‘Copy Number Variants’ (CNVs) are hot. A CNV is a sizeable chunk of DNA that’s either missing from your genome or present in extra copies. Chunks of DNA get copied or deleted on a surprisingly frequent basis. We’ve all got CNVs, most cases they are probably benign, but CNVs are becoming an increasingly appreciated as a significant source of medically important genetic variation. ‘Recently appreciated’ because we now have the technology to detect CVNVs reliably.
A recent paper in The Lancet links CNVs with attention-deficit-hyperactivity disorder, and find that genetic variants in ADHD occur in the same genes linked with autism and schizophrenia. What this suggests is that CNVs are the reason my ADHD child unfailingly neglects to turn in her completed homework.
Before we look at the paper, it’s worth clarifying the distinction between rare and common CNVs. We’ve all got CNVs. Some particular CNVs, a deletion here, a duplication there, are common in the population, while others are much more rare. Common CNVs may be medically relevant, but it’s difficult to link them with diseases because they are so common. Thus most people who have those CNVs are healthy. On the other hand, rare CNVs have the disadvantage of being infrequent (and hard to find), but they’re easier to link with a disease.
The paper at issue focuses on rare CNVs. The researchers looked for rare CNVs in the genomes of a few hundred ADHD patients and over 1000 control subjects.
They did it like this:
1. Identify CNVs by hybridizing fluorescently labeled DNA to an array, and use changes in fluorescence to identify spots with more or less than the normal 2 copies of any particular genomic region.
2. Filter out common CNVs and keep the rare ones. Why? They are specifically going after the hypothesis that rare CNVs cause ADHD; in other words, their hypothesis is that most people don’t have the particular CNVs that cause ADHD symptoms. An alternate hypothesis would be that CNVs affecting ‘ADHD’ genes are common, but require a rare environmental trigger to generate ADHD, or another genetic variant in some other place in the genome. There are basically three possible ADHD/CNV hypotheses one could test. These authors are (quite reasonably) only testing one: single rare ‘hits’ cause ADHD; common hits, under the right environment cause ADHD, or rare combinations of common hits cause ADHD. (A ‘hit’ here is a CNV that damages a gene, resulting in ADHD.)
Of course, all three hypotheses might be true to some degree, but this paper just focuses on the first one.

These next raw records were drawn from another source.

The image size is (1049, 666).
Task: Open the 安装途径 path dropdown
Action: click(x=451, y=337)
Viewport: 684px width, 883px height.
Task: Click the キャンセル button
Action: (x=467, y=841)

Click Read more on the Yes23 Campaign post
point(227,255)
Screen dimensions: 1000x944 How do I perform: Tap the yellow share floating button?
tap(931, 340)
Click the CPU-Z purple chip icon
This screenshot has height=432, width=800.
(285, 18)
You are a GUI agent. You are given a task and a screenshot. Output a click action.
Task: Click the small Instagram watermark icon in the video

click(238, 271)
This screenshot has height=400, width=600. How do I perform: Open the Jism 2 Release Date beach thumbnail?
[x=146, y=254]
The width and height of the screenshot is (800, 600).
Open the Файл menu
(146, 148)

3. In addition to looking for rare CNVs, they focused their search on CNV’s that specifically hit genes previously linked with autism or schizophrenia. The hypothesis here is that autism and ADHD, or schizophrenia and ADHD have a common genetic basis: you damage a gene one way, and you get autism. You damage that same gene another way, and you get ADHD., etc. Keep in mind that the answer to the question ‘which gene’ to a complex genetic disorder like autism and ADHD is that, it’s not a single that is altered in all cases. Sometimes its one, sometimes its another, or any of a dozen perhaps.
OK, so that’s the idea behind their methodology. What are the results?

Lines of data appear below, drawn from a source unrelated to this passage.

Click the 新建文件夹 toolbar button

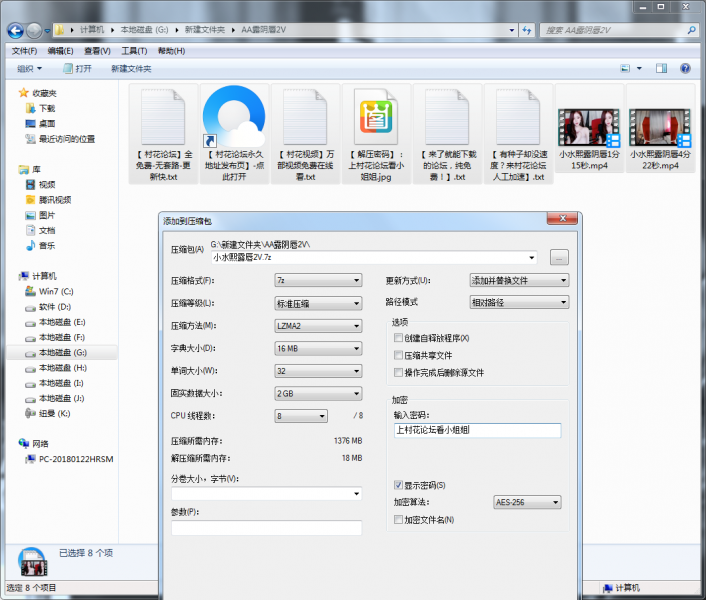point(131,69)
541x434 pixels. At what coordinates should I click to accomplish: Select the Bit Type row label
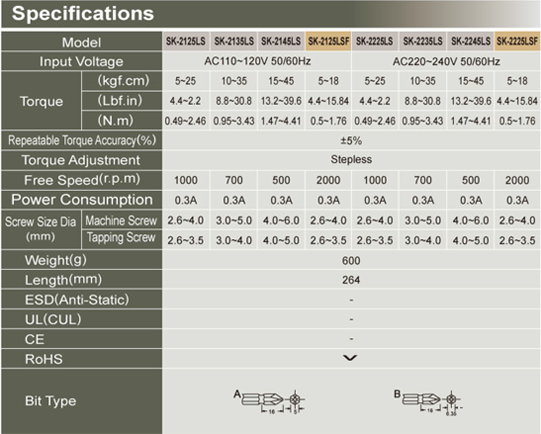pyautogui.click(x=50, y=401)
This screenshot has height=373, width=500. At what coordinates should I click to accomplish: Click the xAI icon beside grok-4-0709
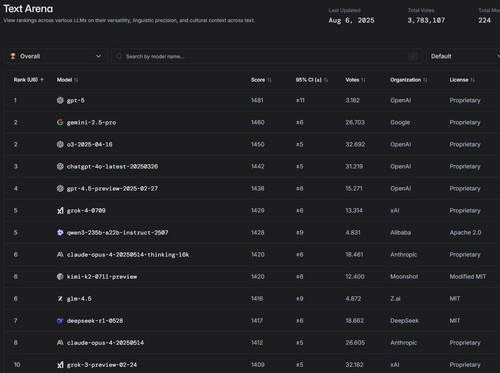coord(60,210)
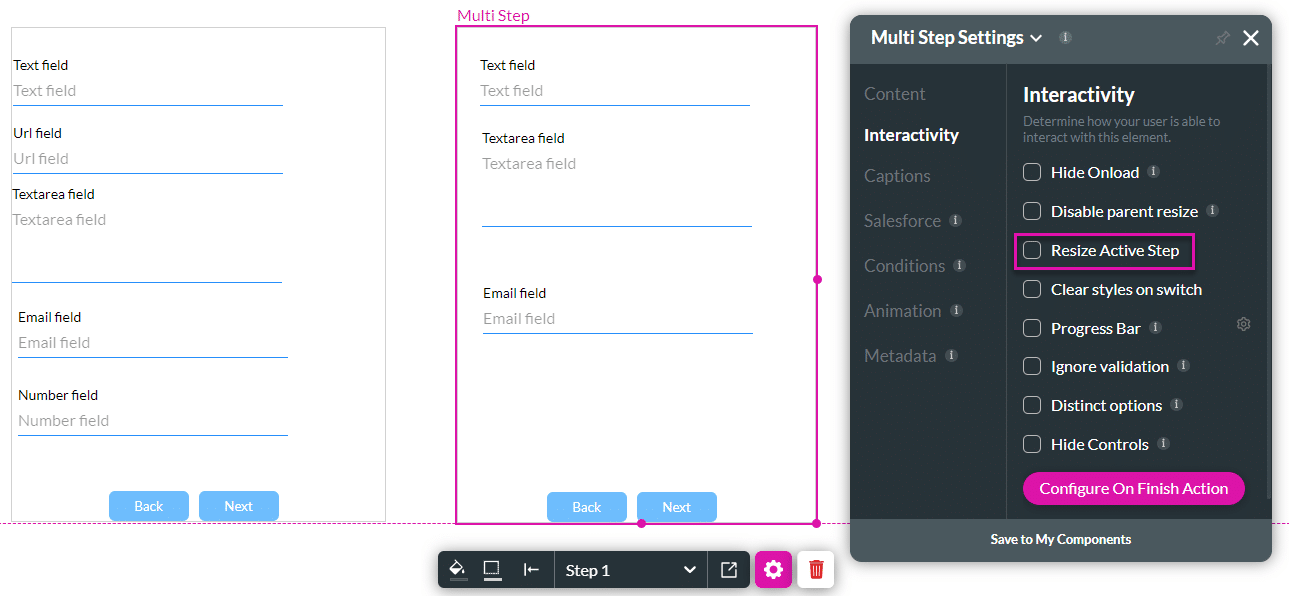Toggle Hide Onload option
The height and width of the screenshot is (596, 1289).
pyautogui.click(x=1031, y=171)
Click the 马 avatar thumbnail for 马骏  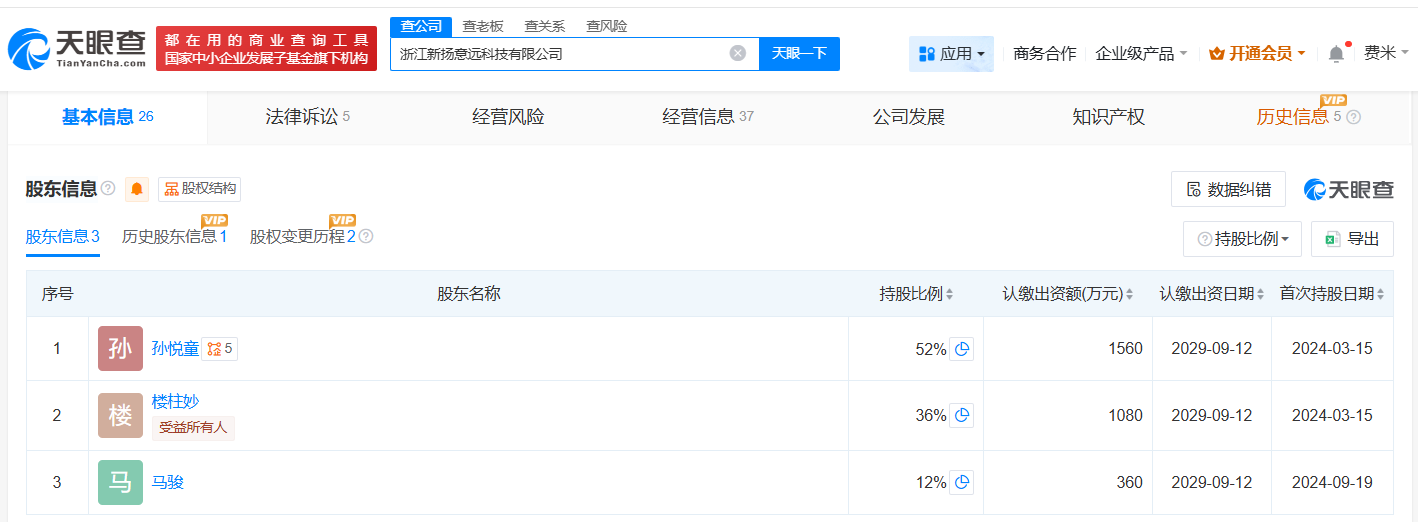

1. ADHD kids as a cohort have a lot of rare CNVs. In terms of individual kids, this means that a given kid is much more likely to have a rare CNV than a non-ADHD kid, which is consistent with the hypothesis that ADHD is caused by a rare CNV.
2. Of the rare CNVs found in ADHD kids, a surprising number of these lie over genes previously linked to autism and schizophrenia. So, if you are a person with ADHD, you’re more likely to have a CNV sitting on an autism or schizophrenia-linked gene than a person without such a CNV.

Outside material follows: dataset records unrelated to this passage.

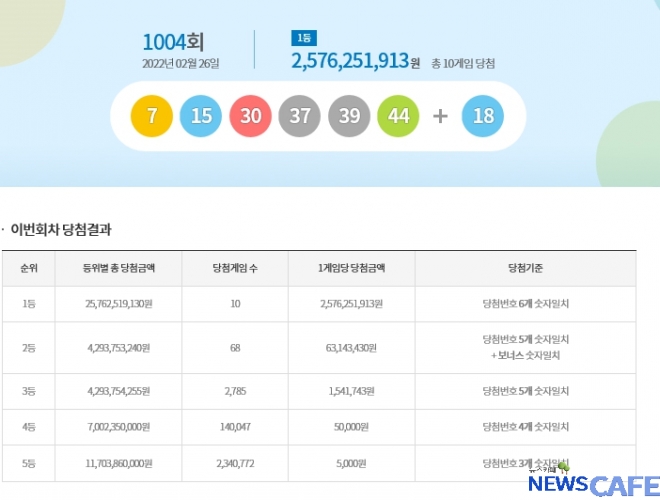660x500 pixels.
Task: Click the blue 1등 badge
Action: pos(303,38)
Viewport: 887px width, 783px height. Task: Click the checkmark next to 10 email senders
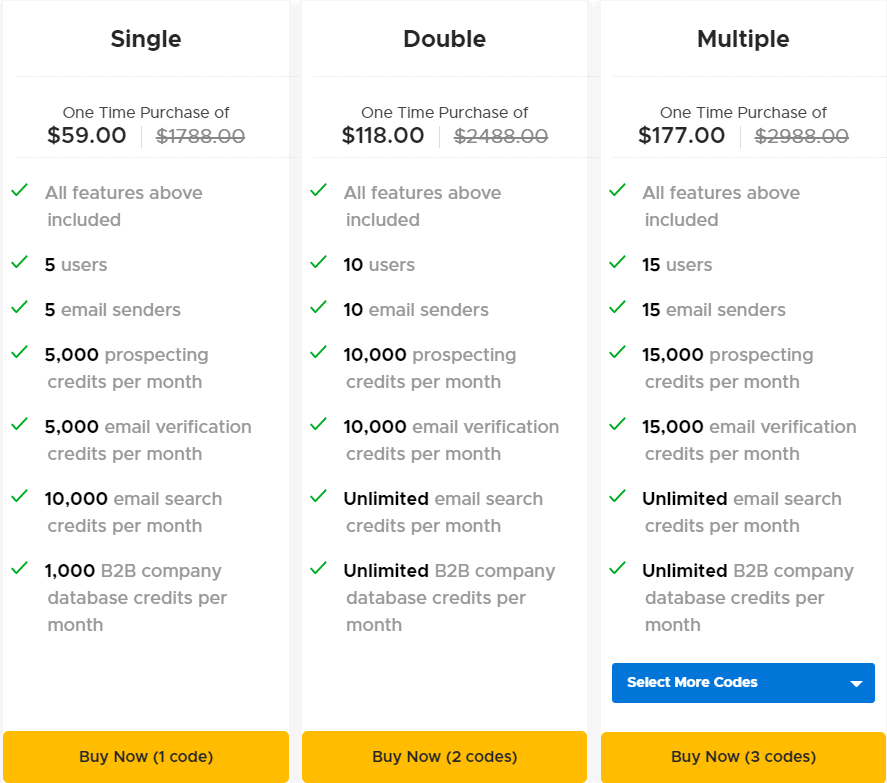[x=318, y=307]
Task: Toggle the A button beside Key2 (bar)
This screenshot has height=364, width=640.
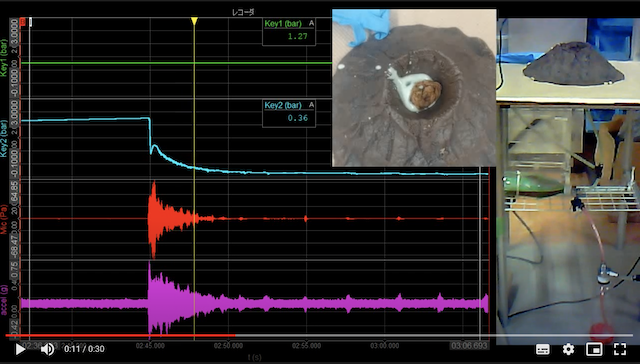Action: click(311, 105)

3. Kids with ADHD and severe intellectual disability (IQ<70) are much, much more likely to have a rare CNV, and more likely to have a rare CNV that hits and autism or schizophrenia gene.
Conclusion: The evidence here does support the authors' hypothesis that rare CNVs can undelry ADHD, particularly those that hit genes that also tend to be hit in autsim or schizophrenia. What that means then, if these results hold up in other studies, is that 1) autism and ADHD (and perhaps schizophrenia and ADHD) share a common biological basis – the same genes are hit, affecting similar neurodevelopmental pathways, although the actual effects are obviously different. The other result the resarchers walk away with is a list of candidate genes – a list of genes which ADHD researchers can now focus on, in an effort to understand 1)what functions those genes are involved in and 2)how those functions are altered when the genes are damaged.